Não colhas no chão o poema que se perdeu.

Não adules o poema. Aceita-o como ele aceitará

sua forma definitiva e concentrada no espaço.


Chega mais perto e contempla as palavras.

Cada uma tem mil faces secretas sob a face neutra

e te pergunta, sem interesse pela resposta,

pobre ou terrível que lhe deres:

Trouxeste a chave?

- Carlos Drummond de Andrade, "Procura da Poesia"


Este livro começou com um sonho.

Não um sonho figurativo, mas um literal, onde acordei ainda com a impressão que era uma criatura alada cuja as asas foram quebradas e lançadas no espaço...

Estou me adiantando um pouco.

Existe algo curioso sobre os sonhos: eles nunca tem início e raramente tem fim, são fragmentos de quimera flutuando no limbo. Ninguém possui um sonho por inteiro. Este sonho não foi exceção, ele foi a farinha que usei para montar o bolo. Apenas uma parte de um todo, ainda que uma parte essencial. O início e o final, que me foram negados pelo limbo, tiveram que crescer na minha mente. Talvez a metáfora correta para este sonho não seja a farinha e sim a semente, de onde surgiram galhos e nasceram frutos. Frutos que podem ser levados pelas aves.
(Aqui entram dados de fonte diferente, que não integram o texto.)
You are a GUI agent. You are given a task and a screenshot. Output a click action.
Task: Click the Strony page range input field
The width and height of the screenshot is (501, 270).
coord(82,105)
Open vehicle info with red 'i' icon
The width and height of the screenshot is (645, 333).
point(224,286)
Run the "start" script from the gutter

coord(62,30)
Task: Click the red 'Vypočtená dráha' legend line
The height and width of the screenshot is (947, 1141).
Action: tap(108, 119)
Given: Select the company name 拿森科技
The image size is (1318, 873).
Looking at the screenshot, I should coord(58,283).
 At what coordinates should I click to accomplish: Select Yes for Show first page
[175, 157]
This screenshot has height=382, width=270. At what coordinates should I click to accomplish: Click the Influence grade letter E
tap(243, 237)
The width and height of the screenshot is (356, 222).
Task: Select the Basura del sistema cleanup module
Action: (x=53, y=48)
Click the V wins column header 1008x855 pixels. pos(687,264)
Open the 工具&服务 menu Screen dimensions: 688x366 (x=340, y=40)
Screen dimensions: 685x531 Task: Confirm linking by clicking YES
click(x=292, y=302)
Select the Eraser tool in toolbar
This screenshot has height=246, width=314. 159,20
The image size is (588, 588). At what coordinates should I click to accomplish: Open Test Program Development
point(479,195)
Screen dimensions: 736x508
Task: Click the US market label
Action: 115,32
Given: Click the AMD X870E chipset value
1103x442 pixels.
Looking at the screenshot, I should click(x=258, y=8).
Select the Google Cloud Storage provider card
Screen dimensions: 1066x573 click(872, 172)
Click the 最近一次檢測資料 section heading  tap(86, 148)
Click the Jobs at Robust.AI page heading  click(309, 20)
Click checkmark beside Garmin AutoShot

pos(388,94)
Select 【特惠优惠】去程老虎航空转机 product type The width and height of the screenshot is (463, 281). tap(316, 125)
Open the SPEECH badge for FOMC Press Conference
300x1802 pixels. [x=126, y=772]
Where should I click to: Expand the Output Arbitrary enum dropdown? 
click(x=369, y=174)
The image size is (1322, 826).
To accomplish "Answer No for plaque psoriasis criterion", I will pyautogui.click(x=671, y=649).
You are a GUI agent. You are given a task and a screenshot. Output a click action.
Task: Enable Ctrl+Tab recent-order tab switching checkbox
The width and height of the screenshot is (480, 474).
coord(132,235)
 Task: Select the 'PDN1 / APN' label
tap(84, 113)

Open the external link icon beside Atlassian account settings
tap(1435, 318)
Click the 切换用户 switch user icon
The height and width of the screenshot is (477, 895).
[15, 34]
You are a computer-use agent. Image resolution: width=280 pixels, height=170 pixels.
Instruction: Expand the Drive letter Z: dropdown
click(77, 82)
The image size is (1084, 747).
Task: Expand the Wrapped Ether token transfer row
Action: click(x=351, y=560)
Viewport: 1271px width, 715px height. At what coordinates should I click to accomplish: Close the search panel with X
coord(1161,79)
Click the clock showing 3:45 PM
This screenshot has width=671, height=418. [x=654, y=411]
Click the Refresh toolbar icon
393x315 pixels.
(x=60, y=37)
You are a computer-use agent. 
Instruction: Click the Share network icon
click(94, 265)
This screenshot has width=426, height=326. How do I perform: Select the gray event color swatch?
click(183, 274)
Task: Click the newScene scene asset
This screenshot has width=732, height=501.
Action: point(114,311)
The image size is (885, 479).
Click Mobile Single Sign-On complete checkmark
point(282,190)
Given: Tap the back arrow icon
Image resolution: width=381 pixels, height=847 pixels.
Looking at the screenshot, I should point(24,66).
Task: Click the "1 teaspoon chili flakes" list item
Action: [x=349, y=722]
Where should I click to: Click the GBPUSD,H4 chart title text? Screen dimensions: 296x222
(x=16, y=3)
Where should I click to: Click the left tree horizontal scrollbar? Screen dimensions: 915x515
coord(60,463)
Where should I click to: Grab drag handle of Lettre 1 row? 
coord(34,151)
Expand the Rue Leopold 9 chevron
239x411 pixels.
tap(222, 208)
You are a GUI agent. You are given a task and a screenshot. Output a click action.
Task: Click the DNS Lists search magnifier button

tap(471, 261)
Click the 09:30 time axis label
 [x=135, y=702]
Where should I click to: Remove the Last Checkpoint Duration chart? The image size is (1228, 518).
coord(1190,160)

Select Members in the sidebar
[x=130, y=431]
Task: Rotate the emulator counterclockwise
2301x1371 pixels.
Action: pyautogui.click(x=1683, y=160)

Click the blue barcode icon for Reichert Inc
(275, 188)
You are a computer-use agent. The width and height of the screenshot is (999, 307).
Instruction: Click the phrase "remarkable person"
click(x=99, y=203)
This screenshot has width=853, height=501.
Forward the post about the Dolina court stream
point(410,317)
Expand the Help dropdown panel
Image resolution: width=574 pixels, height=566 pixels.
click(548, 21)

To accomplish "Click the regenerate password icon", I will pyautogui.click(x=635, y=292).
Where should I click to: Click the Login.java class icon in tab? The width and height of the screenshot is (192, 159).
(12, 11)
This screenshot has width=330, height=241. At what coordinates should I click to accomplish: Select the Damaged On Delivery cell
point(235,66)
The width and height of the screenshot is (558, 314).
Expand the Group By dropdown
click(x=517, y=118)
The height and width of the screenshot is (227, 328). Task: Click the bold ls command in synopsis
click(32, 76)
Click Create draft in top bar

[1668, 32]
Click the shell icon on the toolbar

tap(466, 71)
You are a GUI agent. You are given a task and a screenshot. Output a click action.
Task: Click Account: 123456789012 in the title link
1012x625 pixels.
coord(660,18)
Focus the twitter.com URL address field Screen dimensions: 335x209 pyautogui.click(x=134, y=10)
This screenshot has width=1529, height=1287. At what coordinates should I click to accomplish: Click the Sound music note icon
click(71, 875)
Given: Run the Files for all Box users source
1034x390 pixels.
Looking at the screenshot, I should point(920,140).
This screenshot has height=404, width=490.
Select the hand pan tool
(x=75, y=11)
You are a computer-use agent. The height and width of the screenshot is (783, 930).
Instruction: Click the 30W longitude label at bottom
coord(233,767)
Este é um ponto importante a ser tratado: este livro não tem um final feliz e talvez nem tenha um final em si.

Pelo menos, não necessariamente.

Outro ponto curioso sobre esta história é se desdobrar em um dos pedaços de terra mais ignorados do ocidente. No meu pequeno fragmento de sonho, o que vi foram cadeias de montanhas, lagos espelhados e florestas de pinheiros. Qualquer canto ao norte do México ou terra do Reino Unido me seria fidedigna. Escolhi o País de Gales pelo menos motivo que um professor se sentaria com o aluno mais solitário da turma: pelo sentimento incômodo e irracional de vê-lo ignorado. Toda pesquisa me parecia escassa e as referências eram pouquíssimas, de forma que o trabalho para embasar este livro de forma mais ou menos sólida foi pelo menos o triplo do que já tive ao começar qualquer outra obra e isso não me impediu de me sentir insatisfeita com o resultado. Mas cada nova dificuldade que tinha, mas ferrenha na convicção de usá-lo me tornava.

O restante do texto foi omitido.